### GIVEN REQUEST
Continue the passage about SWTOR's update 1.3 and its group-finder from where it stops.

### PASSAGE
· · · · ·
But that's not the only thing that keeps me playing it. In fact, I think I can safely say that I would not still play the class if it weren't for update 1.3, which is just one of the reasons I believe players should consider coming back to SWTOR. Whether you're an altoholic or not, update 1.3 has finally completed the game. If the game had launched with the features that now exist in game, I don't believe we would have seen such a sharp decline in subscriptions after launch.
I'm urging you to try the game again, not because I'm being prompted to but because I think these quality-of-life additions really make this game what it should have been all along.
I've been skeptical of group-finder tools. Sure, MMOs should have them, but more importantly, most that I have seen don't work very well. Usually, they fall short in some manner, like not pairing classes well. In the case of Star Wars Galaxies, the group-finder was very little help at all; you were pretty much were better off just searching in a random chat channel.
The group-finder in SWTOR changed my mind. It's robust and feature-rich. Not only can you see the queue for an instance or frankly anything else that requires a group, but you can select the group role you wish to play (though not a role your character cannot be specced for -- you won't find a Marauder trying to fill a tank role). On top of that, I have found that operations set up a fairly balanced group.
· · · · ·
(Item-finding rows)

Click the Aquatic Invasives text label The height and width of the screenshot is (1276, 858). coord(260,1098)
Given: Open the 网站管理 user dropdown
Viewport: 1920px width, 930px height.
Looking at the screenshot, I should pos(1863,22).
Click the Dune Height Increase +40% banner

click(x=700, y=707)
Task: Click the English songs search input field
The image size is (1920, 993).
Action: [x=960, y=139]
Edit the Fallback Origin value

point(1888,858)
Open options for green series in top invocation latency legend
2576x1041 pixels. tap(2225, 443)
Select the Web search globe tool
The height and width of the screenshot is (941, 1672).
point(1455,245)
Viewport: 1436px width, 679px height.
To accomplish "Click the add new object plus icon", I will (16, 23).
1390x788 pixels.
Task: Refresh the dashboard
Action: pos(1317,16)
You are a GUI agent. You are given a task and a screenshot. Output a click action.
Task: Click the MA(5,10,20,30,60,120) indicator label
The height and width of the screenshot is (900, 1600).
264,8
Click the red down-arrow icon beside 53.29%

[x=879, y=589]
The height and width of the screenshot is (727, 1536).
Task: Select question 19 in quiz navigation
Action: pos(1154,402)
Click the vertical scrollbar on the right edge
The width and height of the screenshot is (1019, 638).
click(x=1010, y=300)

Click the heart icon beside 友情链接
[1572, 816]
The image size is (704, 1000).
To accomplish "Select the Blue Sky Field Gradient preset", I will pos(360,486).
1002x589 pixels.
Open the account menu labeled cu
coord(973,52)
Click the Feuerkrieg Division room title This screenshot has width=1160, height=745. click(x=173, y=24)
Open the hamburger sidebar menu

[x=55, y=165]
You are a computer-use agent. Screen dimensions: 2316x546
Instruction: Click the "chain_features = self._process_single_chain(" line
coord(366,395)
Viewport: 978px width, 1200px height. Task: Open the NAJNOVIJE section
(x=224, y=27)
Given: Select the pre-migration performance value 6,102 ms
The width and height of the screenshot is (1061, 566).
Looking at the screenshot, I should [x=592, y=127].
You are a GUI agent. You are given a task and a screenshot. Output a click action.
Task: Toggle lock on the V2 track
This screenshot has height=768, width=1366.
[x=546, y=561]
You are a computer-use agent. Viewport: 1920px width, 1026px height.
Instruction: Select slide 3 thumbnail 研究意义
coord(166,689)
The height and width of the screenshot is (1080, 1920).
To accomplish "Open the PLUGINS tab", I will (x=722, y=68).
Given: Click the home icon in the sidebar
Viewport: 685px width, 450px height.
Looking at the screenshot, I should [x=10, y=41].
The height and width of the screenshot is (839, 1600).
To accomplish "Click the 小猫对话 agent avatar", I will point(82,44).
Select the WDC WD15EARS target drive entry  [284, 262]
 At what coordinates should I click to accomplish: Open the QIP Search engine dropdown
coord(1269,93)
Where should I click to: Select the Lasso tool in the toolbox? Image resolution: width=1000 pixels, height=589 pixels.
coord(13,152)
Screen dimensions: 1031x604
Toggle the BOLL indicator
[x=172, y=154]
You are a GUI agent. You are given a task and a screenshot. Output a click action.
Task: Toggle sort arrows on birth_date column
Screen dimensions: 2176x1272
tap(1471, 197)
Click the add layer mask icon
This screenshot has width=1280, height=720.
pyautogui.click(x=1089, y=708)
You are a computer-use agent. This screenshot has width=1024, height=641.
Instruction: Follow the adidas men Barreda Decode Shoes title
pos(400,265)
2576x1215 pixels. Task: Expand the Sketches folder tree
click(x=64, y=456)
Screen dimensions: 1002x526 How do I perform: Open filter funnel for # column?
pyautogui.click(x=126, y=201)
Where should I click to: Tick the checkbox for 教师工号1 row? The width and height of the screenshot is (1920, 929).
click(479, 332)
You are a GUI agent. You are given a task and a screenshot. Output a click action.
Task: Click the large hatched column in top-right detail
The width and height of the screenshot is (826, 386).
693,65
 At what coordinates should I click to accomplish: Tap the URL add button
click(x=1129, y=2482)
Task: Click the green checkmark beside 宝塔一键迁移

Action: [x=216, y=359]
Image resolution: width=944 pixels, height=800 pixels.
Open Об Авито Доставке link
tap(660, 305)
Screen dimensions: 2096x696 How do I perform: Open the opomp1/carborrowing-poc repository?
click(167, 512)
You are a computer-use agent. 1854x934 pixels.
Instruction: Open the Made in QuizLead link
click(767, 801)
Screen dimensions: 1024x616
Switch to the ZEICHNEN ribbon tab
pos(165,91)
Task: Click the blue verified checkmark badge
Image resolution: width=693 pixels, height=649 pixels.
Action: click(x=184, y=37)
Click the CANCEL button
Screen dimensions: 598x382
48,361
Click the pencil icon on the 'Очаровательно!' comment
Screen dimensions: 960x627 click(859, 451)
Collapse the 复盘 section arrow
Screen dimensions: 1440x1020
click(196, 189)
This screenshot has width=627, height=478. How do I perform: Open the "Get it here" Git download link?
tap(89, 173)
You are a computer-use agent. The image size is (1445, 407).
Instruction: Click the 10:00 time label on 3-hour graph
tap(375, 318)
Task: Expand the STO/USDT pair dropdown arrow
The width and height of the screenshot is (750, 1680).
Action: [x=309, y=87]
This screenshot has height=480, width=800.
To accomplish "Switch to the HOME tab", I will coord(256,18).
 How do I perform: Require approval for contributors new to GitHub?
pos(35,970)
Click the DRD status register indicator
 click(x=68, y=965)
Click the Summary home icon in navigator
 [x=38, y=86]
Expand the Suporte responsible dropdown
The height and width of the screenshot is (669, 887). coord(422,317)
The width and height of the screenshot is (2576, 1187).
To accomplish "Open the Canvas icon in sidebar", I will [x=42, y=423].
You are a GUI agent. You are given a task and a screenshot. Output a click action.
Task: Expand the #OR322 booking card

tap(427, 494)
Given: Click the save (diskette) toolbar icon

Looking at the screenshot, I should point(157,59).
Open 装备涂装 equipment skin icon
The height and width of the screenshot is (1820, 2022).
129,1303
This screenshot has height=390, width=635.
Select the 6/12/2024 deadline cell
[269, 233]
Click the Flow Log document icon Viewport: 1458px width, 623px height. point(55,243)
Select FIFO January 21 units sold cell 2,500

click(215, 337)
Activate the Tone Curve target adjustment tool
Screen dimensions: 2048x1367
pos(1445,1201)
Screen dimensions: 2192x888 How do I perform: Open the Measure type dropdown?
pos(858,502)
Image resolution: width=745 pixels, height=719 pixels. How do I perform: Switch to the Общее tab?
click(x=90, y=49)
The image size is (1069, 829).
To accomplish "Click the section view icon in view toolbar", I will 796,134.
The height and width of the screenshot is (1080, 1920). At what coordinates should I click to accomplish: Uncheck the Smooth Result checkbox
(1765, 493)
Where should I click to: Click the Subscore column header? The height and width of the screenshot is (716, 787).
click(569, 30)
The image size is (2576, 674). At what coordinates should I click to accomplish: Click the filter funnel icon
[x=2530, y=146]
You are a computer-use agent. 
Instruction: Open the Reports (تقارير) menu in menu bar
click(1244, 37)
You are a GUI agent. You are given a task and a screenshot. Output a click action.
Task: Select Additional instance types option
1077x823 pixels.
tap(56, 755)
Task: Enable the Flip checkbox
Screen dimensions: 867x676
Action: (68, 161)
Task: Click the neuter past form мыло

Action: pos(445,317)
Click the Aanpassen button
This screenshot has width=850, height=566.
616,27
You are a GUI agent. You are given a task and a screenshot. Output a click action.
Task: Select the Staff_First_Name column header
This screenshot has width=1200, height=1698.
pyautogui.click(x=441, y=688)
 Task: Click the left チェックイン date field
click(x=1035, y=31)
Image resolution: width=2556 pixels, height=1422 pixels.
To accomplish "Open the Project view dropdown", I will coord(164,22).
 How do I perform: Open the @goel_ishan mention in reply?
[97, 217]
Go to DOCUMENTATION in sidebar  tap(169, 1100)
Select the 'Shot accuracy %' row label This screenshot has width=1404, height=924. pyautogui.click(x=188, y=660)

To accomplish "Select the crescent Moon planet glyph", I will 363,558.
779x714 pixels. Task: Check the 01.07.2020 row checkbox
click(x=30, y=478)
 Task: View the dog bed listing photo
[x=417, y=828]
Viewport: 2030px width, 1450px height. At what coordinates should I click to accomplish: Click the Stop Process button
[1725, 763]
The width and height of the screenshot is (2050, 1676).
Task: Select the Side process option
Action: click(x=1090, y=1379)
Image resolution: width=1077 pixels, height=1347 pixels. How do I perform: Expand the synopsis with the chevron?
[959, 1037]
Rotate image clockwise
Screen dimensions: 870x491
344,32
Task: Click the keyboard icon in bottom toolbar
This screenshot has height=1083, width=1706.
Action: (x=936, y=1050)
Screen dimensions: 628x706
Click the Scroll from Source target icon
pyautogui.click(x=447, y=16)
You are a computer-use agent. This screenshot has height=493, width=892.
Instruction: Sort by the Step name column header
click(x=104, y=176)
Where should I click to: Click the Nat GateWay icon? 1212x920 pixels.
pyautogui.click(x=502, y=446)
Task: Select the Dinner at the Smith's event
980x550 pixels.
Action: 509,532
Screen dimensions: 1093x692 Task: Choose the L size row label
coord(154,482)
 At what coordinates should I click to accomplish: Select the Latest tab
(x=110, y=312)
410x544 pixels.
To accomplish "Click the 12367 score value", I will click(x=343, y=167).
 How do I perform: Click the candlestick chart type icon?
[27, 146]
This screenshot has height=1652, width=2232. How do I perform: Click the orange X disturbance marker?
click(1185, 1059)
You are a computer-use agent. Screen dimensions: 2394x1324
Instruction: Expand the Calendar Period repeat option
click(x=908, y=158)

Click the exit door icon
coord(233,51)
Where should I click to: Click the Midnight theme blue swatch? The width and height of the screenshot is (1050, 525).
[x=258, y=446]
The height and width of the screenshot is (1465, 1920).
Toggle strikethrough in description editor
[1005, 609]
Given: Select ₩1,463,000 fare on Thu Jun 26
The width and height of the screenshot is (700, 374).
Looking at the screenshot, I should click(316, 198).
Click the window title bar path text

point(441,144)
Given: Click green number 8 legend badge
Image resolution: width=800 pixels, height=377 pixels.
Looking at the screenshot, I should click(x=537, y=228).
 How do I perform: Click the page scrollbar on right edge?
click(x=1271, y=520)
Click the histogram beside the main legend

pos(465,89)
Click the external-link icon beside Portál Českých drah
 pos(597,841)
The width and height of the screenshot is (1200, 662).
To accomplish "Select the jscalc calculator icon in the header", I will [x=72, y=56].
· · · · ·
### RESPONSE TO THIS EXERCISE
I have been skeptical of the server mergers, but it was never because I didn't want to see them done. It's just that I've only seen one company in my history with MMOs handle server mergers well. RIFT's mergers were nearly seamless because players could freely switch servers from the start of the game. I believe that SWTOR handled the actual mergers poorly, but the ultimate result is a net positive for the game.
If you left TOR because your server was bleak, then you have to come back now. Servers are full again. Even the least-populated of the 12 US destination servers has a very healthy server population. If not for the server mergers, the previously mentioned group finder would not work at all.
Some gamers, including Justin Lowe from Darth Hater, would say that too much emphasis was placed on the Legacy system during development. He believes too many resources were allocated to that system when they would have been better spent in other areas of the game. In general, I agree with that.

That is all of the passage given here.